Há mais de 40 anos, visitei, por convite, o médico dr. Fernando da Silva Correia, em Lisboa. O dr. Fernando é filho do Dr. Joaquim Manuel Correia, este nascido na Ruvina e, aquele, nascido no Sabugal, mesmo na vila.
O dr. Fernando sabendo do meu interesse pelos temas ribacudanos, achou por bem revelar a existência de um importante manuscrito legado por seu pai (que foi grande etnógrafo e autor das «Memórias do Concelho do Sabugal»), legado esse constituído por grande variedade de peças literárias e de desenhos, mas, sobretudo, por um romance, intitulado «Celestina». O romance assenta nos episódios reais das guerrilhas entre carlistas e fernandistas, provocadas pela sucessão ao trono de Espanha, em que o carlismo teve em Portugal duas figuras, o Montejo, celebrado no romance «A Rosa da Montanha», de António José de Carvalho, e o Padre João de Matos, ou Padre João Barrocas, o guerrilheiro carlista de Aldeia da Ponte.
No quadro da guerrilha raiana, há um romance de amor, tudo com fundamentos históricos e notas muito interessantes sobre os costumes e a vida social da região sabugalense.
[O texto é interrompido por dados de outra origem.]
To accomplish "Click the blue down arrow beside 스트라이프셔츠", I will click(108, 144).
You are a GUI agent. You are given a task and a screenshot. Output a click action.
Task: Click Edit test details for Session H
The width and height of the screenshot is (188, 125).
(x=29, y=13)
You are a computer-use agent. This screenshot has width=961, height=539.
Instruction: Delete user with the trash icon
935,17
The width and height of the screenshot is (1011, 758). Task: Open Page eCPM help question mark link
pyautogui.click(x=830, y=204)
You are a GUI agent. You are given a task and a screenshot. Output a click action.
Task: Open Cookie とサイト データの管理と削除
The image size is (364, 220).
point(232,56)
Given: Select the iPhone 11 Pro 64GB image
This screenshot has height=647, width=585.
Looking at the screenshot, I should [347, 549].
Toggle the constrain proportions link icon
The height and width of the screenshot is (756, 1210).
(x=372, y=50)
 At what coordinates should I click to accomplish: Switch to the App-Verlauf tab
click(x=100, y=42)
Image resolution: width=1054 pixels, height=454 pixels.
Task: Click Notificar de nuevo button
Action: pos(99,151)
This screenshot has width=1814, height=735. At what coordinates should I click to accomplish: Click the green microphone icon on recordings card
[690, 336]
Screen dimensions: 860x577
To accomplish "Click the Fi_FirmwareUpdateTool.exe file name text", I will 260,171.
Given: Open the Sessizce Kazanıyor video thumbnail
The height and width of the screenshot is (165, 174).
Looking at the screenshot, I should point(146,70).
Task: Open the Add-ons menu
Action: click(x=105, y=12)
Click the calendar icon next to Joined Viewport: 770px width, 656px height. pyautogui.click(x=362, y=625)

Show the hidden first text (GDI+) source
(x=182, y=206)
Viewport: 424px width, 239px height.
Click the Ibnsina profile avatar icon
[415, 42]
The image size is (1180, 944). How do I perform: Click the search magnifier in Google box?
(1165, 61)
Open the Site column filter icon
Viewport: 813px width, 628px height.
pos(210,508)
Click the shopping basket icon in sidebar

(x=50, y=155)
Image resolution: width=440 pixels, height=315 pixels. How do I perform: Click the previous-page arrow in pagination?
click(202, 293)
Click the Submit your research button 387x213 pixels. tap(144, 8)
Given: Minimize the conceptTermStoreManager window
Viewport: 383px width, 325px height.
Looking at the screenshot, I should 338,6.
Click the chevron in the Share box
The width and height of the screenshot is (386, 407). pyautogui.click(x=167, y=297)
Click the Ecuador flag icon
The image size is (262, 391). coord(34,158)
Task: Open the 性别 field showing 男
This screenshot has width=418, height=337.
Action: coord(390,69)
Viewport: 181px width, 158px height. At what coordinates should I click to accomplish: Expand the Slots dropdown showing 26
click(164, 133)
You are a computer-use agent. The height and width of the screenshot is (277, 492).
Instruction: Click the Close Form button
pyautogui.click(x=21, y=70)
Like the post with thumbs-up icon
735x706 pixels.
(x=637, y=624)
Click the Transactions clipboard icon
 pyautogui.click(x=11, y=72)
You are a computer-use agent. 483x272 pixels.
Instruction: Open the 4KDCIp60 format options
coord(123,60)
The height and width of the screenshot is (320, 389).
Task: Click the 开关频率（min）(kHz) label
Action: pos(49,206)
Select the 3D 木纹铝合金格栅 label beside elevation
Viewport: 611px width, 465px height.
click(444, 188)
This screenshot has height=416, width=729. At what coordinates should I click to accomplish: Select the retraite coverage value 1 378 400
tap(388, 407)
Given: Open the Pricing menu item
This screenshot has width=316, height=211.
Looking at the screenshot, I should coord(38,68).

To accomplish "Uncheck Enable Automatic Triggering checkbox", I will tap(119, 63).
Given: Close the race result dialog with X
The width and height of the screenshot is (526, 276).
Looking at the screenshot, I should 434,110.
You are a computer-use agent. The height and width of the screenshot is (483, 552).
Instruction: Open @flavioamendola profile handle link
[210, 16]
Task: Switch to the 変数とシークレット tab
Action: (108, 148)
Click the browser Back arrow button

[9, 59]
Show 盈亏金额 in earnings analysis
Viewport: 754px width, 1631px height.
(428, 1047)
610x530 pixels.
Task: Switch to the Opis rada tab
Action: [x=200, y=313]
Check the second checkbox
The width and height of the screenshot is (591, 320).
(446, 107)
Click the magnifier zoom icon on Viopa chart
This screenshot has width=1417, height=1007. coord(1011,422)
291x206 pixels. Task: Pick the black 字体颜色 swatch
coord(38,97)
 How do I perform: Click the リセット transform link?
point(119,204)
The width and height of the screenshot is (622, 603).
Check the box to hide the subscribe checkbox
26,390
Tem analogias com o «Maria Mim» de Nuno de Montemor.
Aquando da visita, o dr. Fernando Correia revelou o seu empenho em publicar o romance, pelo que cheguei a escrever um artigo em defesa do projecto, mas sem efeito.
Mais vale tarde do que nunca. Sabemos de fonte fidedigna que o romance vai ser editado, porque a dra. Natália Correia Guedes se empenhou em dar cumprimento à vontade do dr. Fernando, de quem é sobrinha.